How to Fire Someone


5 min read

How to Fire Someone

Nikki Thorpe

Nikki Thorpe

Jun 20, 2016


    How to fire someone: A six-step action plan

    You became a manager because you enjoy working with people. Employees flourish under your leadership. It’s encouraging to help others become successful.

    But when the opposite happens and you find yourself having to fire someone, you feel terrible. You don’t want to hurt someone’s career, their self-esteem, or their livelihood.

    Firing someone is never easy. Not the first time or the hundredth time.

    From Warning to Dismissal: Six Steps to Take During the Termination Process

    There are things you can do to make it easier, though. These action steps aren’t quick. A fair and transparent process takes months. But, when you follow the right steps, you’ll find that you can fire someone with sensitivity and tact and avoid potential lawsuits.

    1. Identify the problem

    Unless your employee has done something illegal or contrary to explicit company policy, then their problematic behavior doesn’t automatically warrant termination.

    First, ask your employee if there’s anything they want to talk to you about. External factors often impact work performance and attendance. Knowing what’s going on outside of the office can inform your response to employee problems.

    As soon as you notice something wrong with your employee’s performance, you should issue a verbal warning. You don’t have to threaten termination, but you do need to discuss the problem. Explain why the employee’s behavior is an issue, create an action plan, and write it all down. Make sure to let the employee know you’re dedicated to helping him or her get this problem resolved. Don’t forget to have the employee sign off on a written document that states what you’ve both agreed to do to fix things.

    2. Create a written warning

    If, after a verbal warning, the employee’s problematic behavior does not improve, it’s time to get more formal. Start documenting dates, times, and actions related to the problem. That documentation should jump start a Performance Improvement Plan (PIP).

    A PIP is used to coach employees that you believe are capable of fixing the problem. With the help of a PIP, you and the employee identify additional training that could improve performance. You should also set goals for target behaviors and clear, reasonable deadlines.

    If an employee doesn’t seem willing or able to make improvements, you can skip the PIP. It’s an investment in time and resources for employees you feel are committed to your business. For everyone else, use a progressive discipline warning form. This document states the problem and agreed upon solutions. But unlike a verbal warning, the progressive discipline form lists consequences if certain expectations are not met.

    Follow-up is important. Don’t sign the plan and then ignore the employee until milestone dates.

    3. Talk to HR

    When the written warning doesn’t change the problematic behavior, it’s time to start the process to terminate employment. Most of this work goes on behind-the-scenes, so you’ll need some support.

    Check with HR to find out company policies around firing employees. Make sure everything you’re doing is legally sound and not leaving the company open to a potential lawsuit.

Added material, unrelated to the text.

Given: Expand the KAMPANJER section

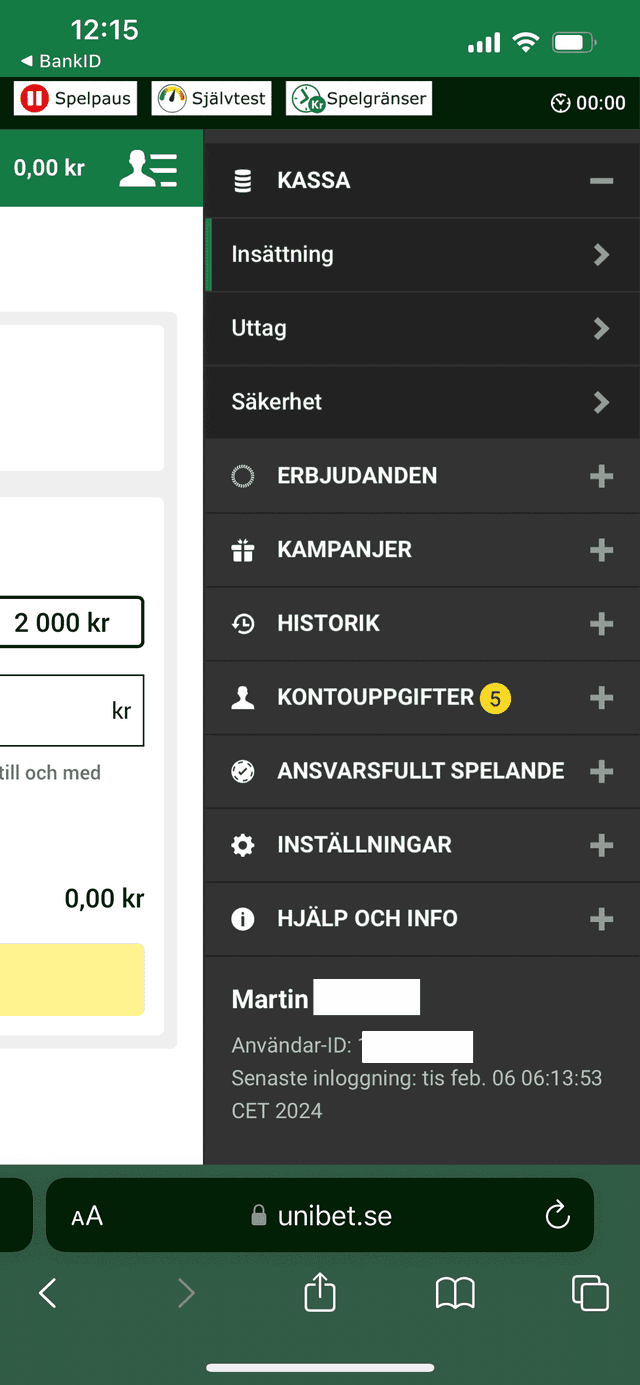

    The HR team will probably use a checklist to make sure all of the details of an employee’s termination are completed efficiently and respectfully. They will work with IT to ensure the employee no longer has access to the company network or files.

    4. Decide on a plan for after the termination

    When you’re planning on firing an employee, you need to consider your whole team’s work schedule. Losing a member means everyone else has to pick up the slack. Check your team’s shift planner to find out who else has the availability and capability to cover the work.

    If you don’t have an online shift planner, you’ll have to find a subtle way to discuss upcoming vacations and time off with remaining team members.

    5. Have the talk

    When it’s time to actually let your employee know that he or she is being fired it’s best to keep it short and simple. Be direct. Come right out and tell the employee, “I have some bad news, your employment with our company is being terminated as of today.”

    Be sure a representative from HR is in the room so that information about pay and benefits can be provided. The employee should be reminded of any non-compete or non-disclosure agreements that were a part of the employment contract.

    People react in different ways to getting fired. Some become very quiet, while others yell and get angry. Don’t engage in an argument and don’t apologize. It may feel cold and callous, but it’s not. You’re helping to de-escalate an already tense situation.

    6. Take the time to rebuild confidence

    After you fire someone, you’ll feel terrible and so will the team. In some cases, they’ll understand what happened and why, but in other cases, the team will be surprised. They’ll likely feel nervous about their own job stability. Reassure them that their jobs are not at risk and that you appreciate their work. Acknowledge that it will be difficult for the next few months, but also help them focus on a successful future.

    As for you, know that feeling upset or guilty is normal. But also know that if you followed these six steps, you did the best you could in an unfortunate situation.

    Managers are often feared for their power to retain or fire employees. You might have the power, but you don’t wield it lightly. The decision to let someone go isn’t easy, nor is the process by which it happens. Take the time to do it right.